*Aim of the exercise*
In the listing below, count the lines that contain the string "target", and state that number without further words.

*Data for analysis*
○ ○ ○ ○
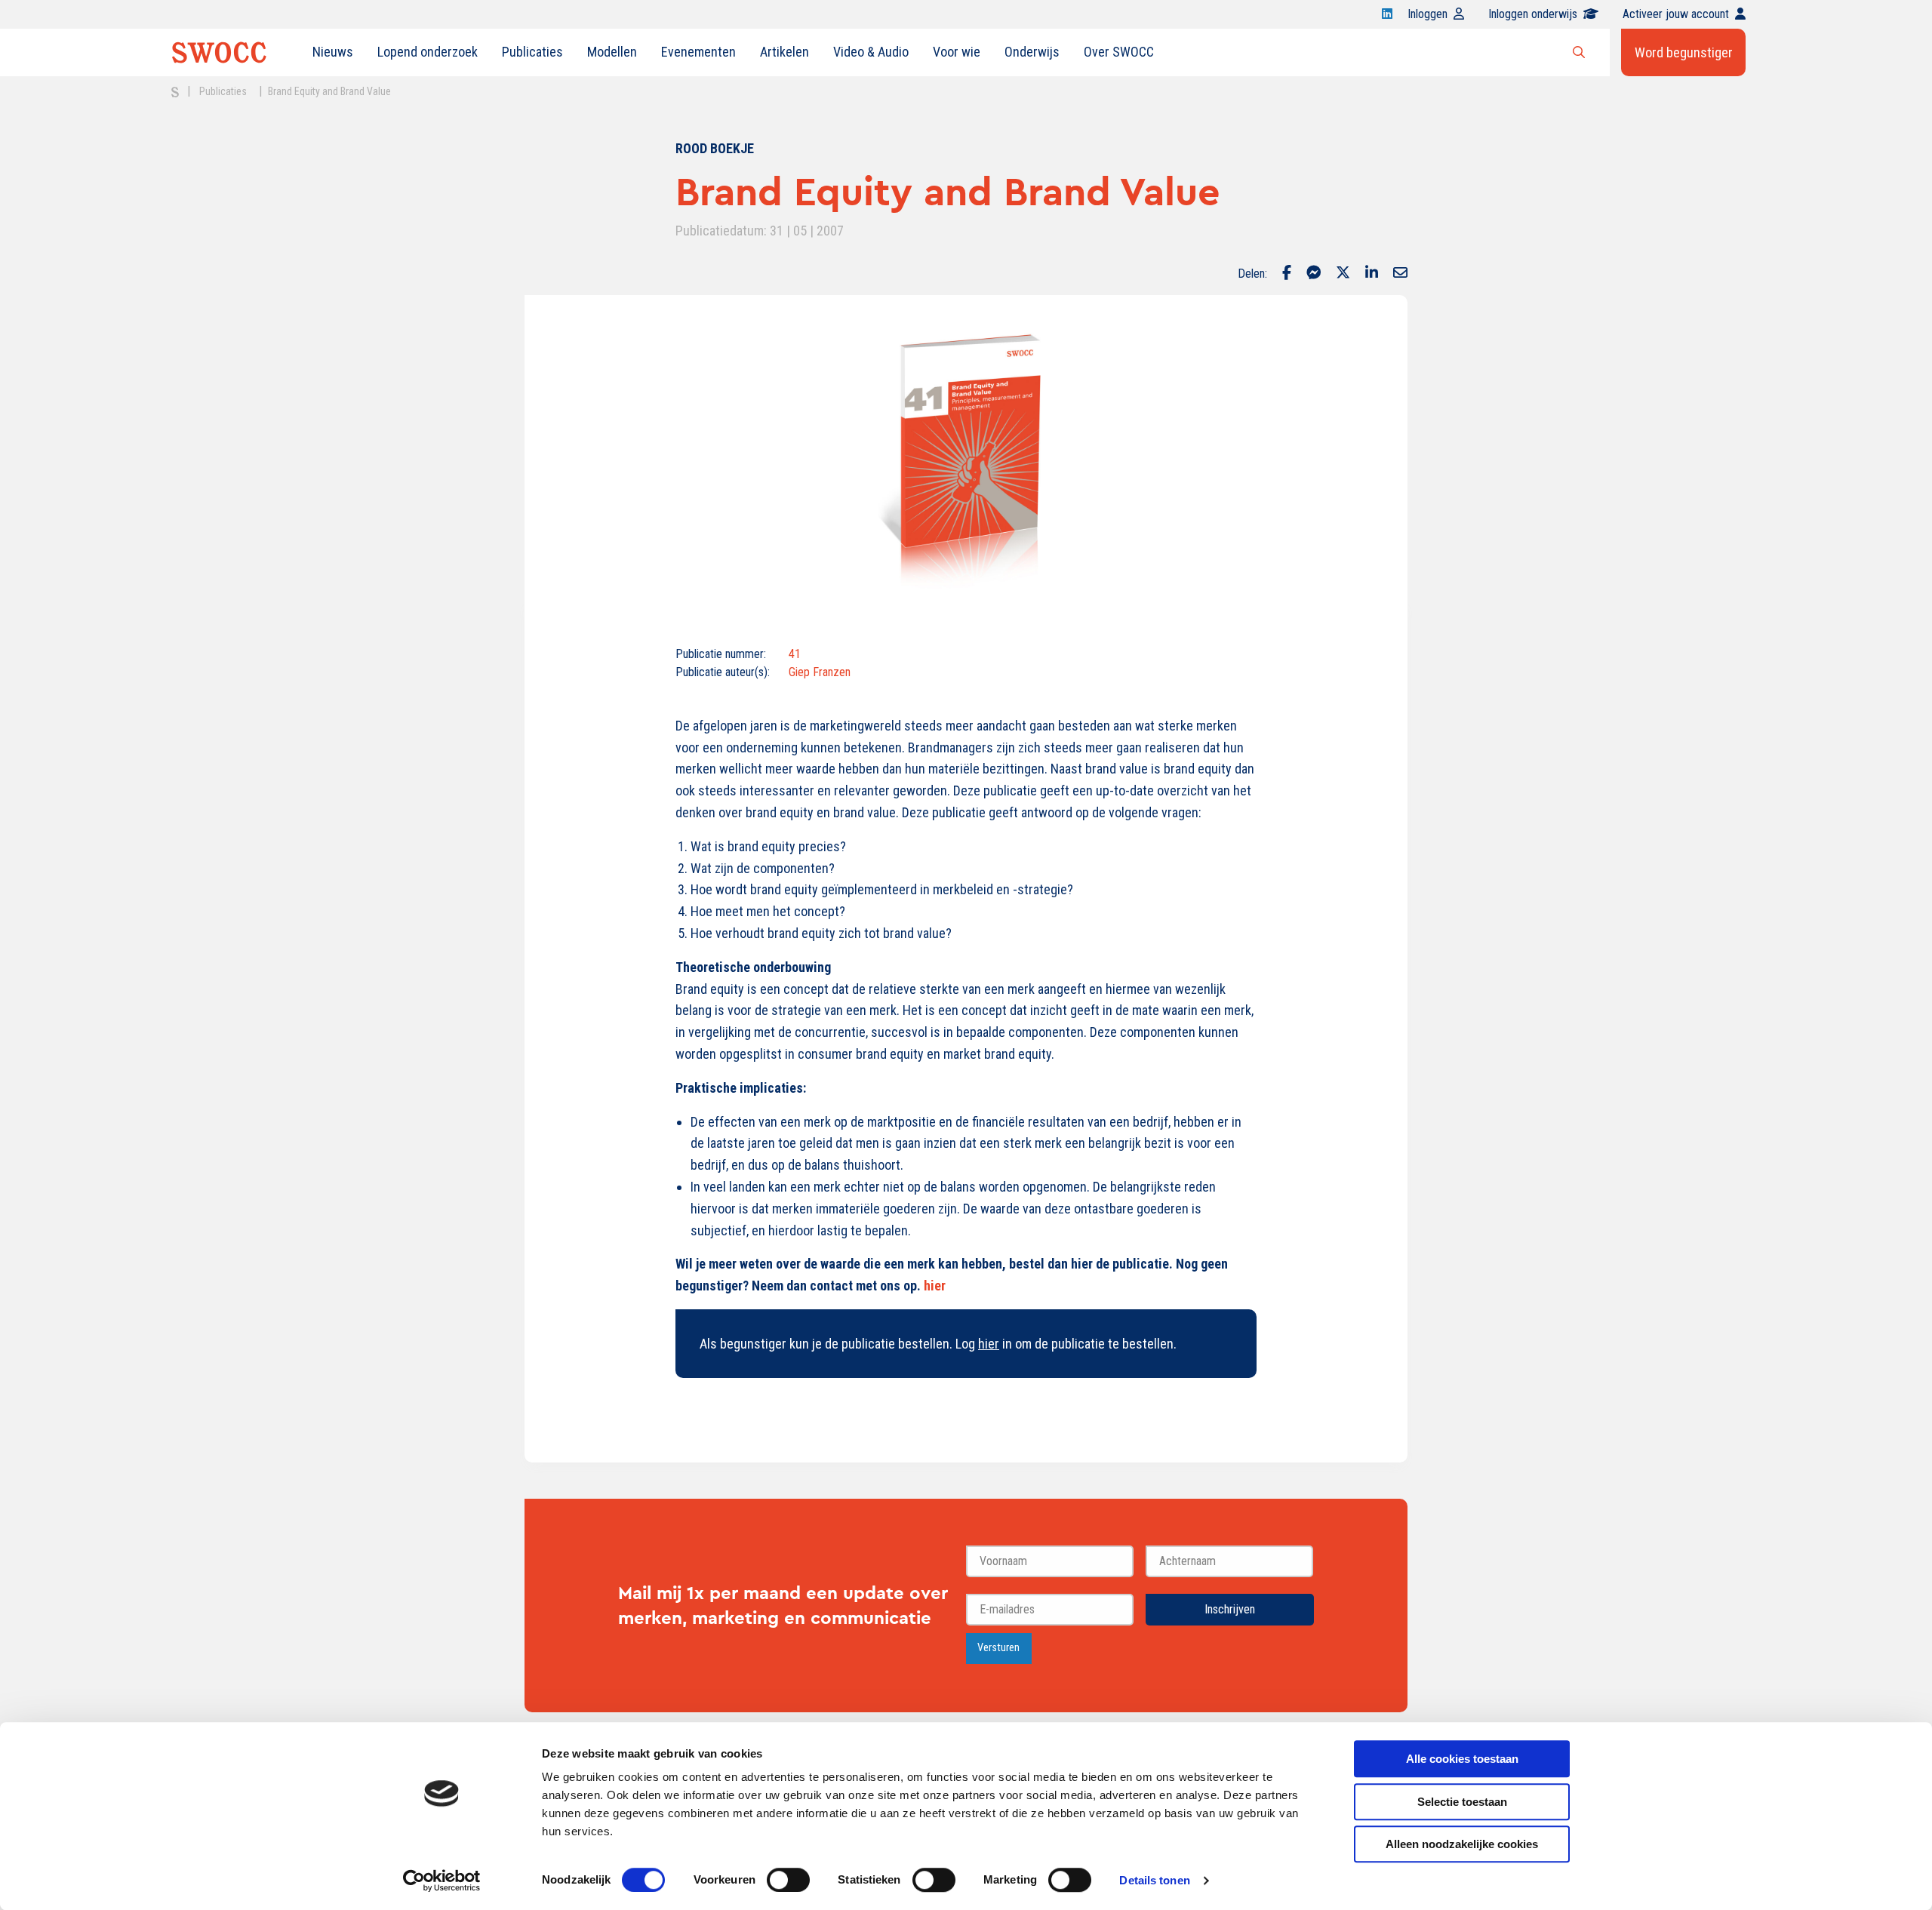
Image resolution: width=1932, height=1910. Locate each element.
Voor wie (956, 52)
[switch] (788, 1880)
○ ○ ○ ○
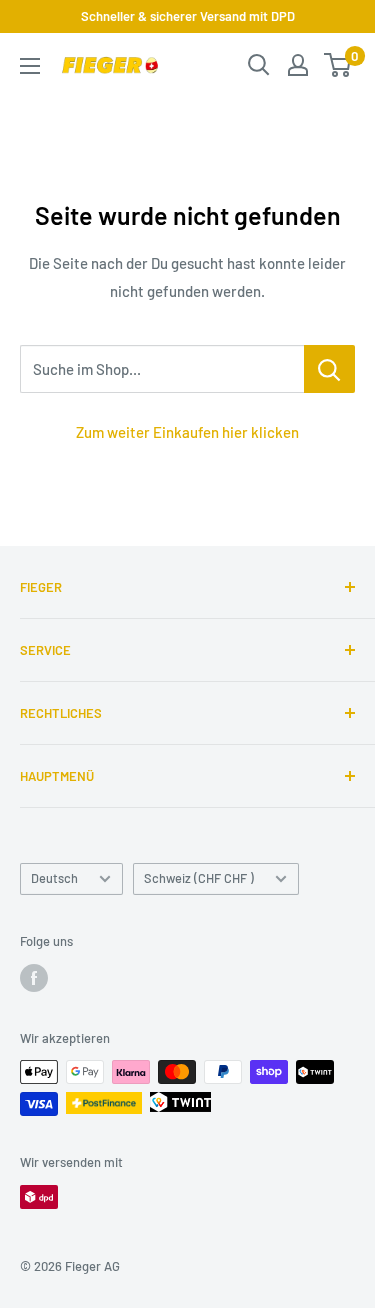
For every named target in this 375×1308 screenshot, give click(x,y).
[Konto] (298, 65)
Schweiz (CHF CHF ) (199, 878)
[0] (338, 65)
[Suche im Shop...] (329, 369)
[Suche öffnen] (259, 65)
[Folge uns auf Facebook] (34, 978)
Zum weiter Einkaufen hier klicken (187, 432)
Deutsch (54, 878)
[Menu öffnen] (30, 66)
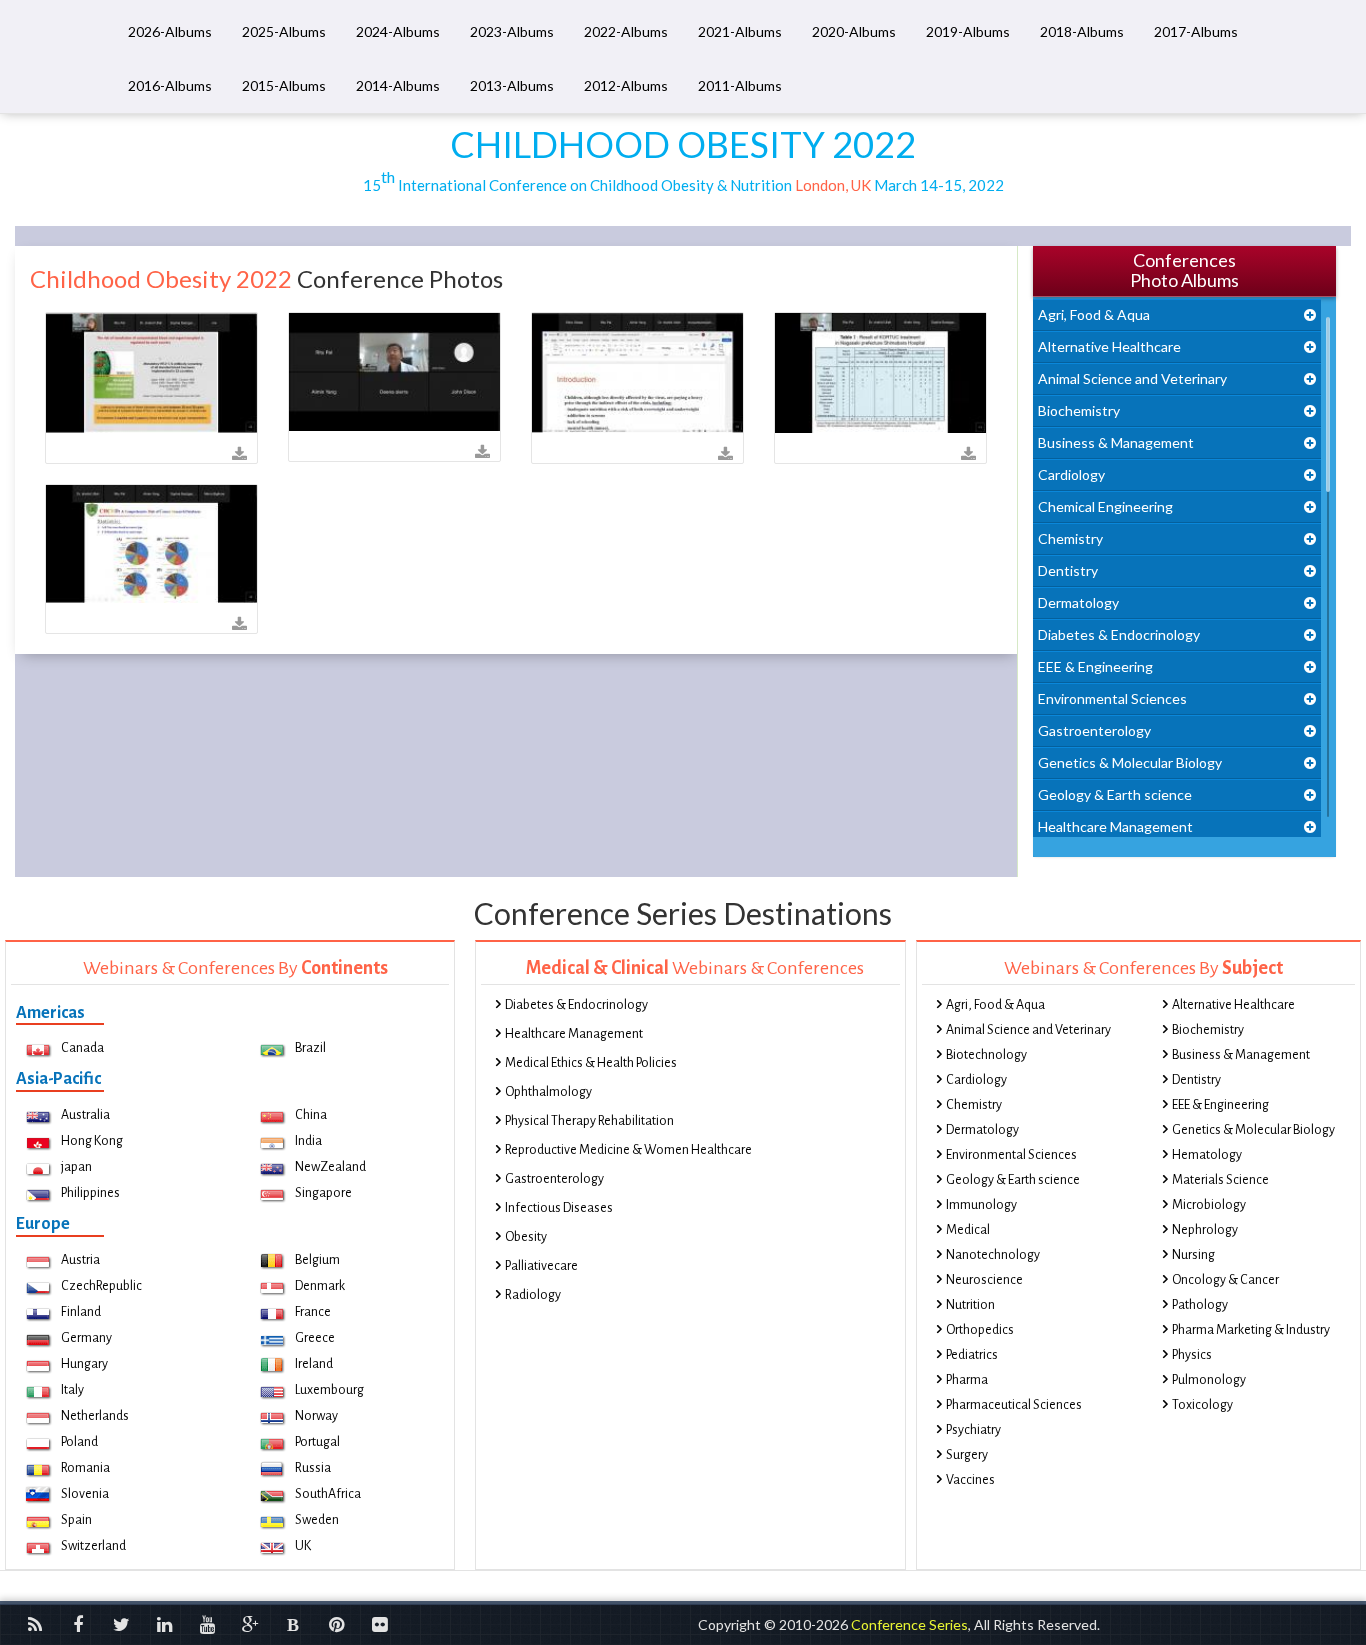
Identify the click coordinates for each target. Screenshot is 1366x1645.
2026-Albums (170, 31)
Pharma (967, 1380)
○ ○ ○ ○
*The completed task*
2